Wir stehen hier vor großen Herausforderungen. Bis 1996 lebten noch mehr als 3.000 Menschen in Pult. Es war lebendig, reich an Kultur und die Menschen kamen zu vielen Veranstaltungen zusammen. Danach kam die große Abwanderung in die Städte und ins Ausland. Heute sind es nur noch 1.870 Einwohner. Vor allem die jungen Menschen gehen weg, weil sie hier keine Perspektiven haben. Ich selbst habe vier Kinder. Eines davon lebt in den USA, ein anderes in Italien – in Pult gibt es für sie keine Zukunft. Dabei hat die Region großes Potential: Die Schönheit der Landschaft ist einmalig – sie lädt dazu ein, die touristische Infrastruktur auszubauen.

 

In dieser Gegend befindet sich einer der größten Kastanienwälder Nordalbaniens. Die Bäume wachsen auf einer Fläche von 2.000 Hektar und sind mehr als 200 Jahre alt. Wir haben ein Mini-Projekt gestartet und bilden Kleinbauern darin aus, wie man die Kastanien von der Schale befreit. Geschälte Kastanien verkaufen sich besser. Von Anfang an waren die Bauern an der Entwicklung des Projektes beteiligt und haben es gemeinsam mit der Forstbehörde ausgearbeitet. Das war ein wesentlicher Erfolgsfaktor. Wir haben so Beschäftigung geschaffen.

 

Wir müssen in der Region Entwicklung ankurbeln, damit die Menschen, die noch hier leben, überleben und die jungen Menschen, die gegangen sind, zurückkehren und investieren.

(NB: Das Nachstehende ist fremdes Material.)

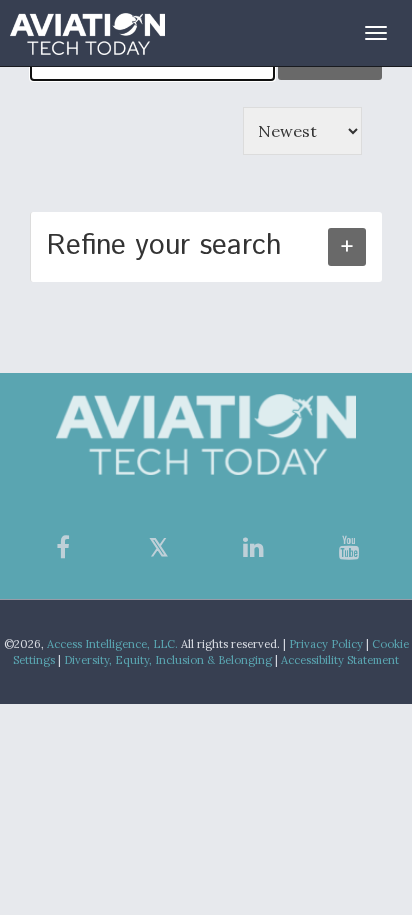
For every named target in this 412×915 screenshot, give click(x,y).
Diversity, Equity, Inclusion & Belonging (168, 660)
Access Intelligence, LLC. (112, 644)
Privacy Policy (326, 644)
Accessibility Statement (340, 660)
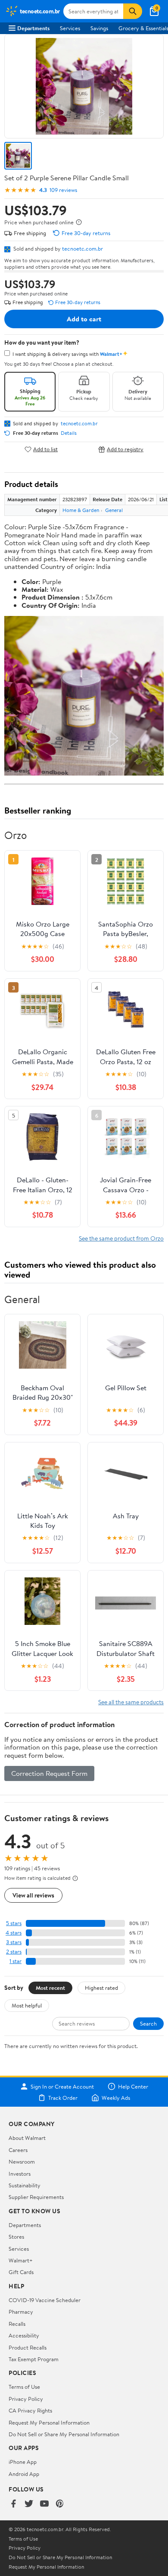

"Wir haben weder einen Arzt, noch befestigte Straßen."

Sokol Hili, 53 Jahre, Dorfvorsteher von Kiri

 

Aufgezeichnet am 22.11.2019

 

 

Ich bin der Dorfvorsteher von Kiri. Ich wurde im Juni 2019 von den Vertretern des Dorfes gewählt. Die Gemeinde zahlt mir 5000 Lek pro Monat (40 EUR), aber ich habe keine Kranken- und Sozialversicherung. Ich bin verheiratet und habe fünf Kinder, von denen zwei in Italien leben. Ich wünsche mir von ganzem Herzen, dass sie zurückkommen. Doch Kiri ist arm und es gibt keine Beschäftigung. Die Einwohner Kiris werden immer weniger: 1996 gab es noch 2000, heute sind es nur noch 350.

 

Meine Aufgabe ist es, die Stimme der Gemeinschaft in die öffentlichen Institutionen zu tragen, so dass ihre Probleme gehört werden. In der Wahrnehmung der Dorfbewohner bin ich für alles zuständig – vom Trinkwasser, dem Betrieb der Schule bis hin zu Gesundheitsfragen. Die Leute rufen mich Tag und Nacht an, vor allem wenn sie krank oder verletzt sind. Wir haben weder einen Arzt, noch befestigte Straßen. Wir müssen Kranke mit privaten Mitteln in die Stadt fahren, wo sie versorgt werden können.  

 

Als Dorfvorsteher bin ich auch für die Kontrolle illegaler Aktivitäten im Dorf zuständig. Ich bin verantwortlich, wenn Cannabis gefunden wird, da ich berichten muss, wenn ich Cannabisfelder ausfindig mache.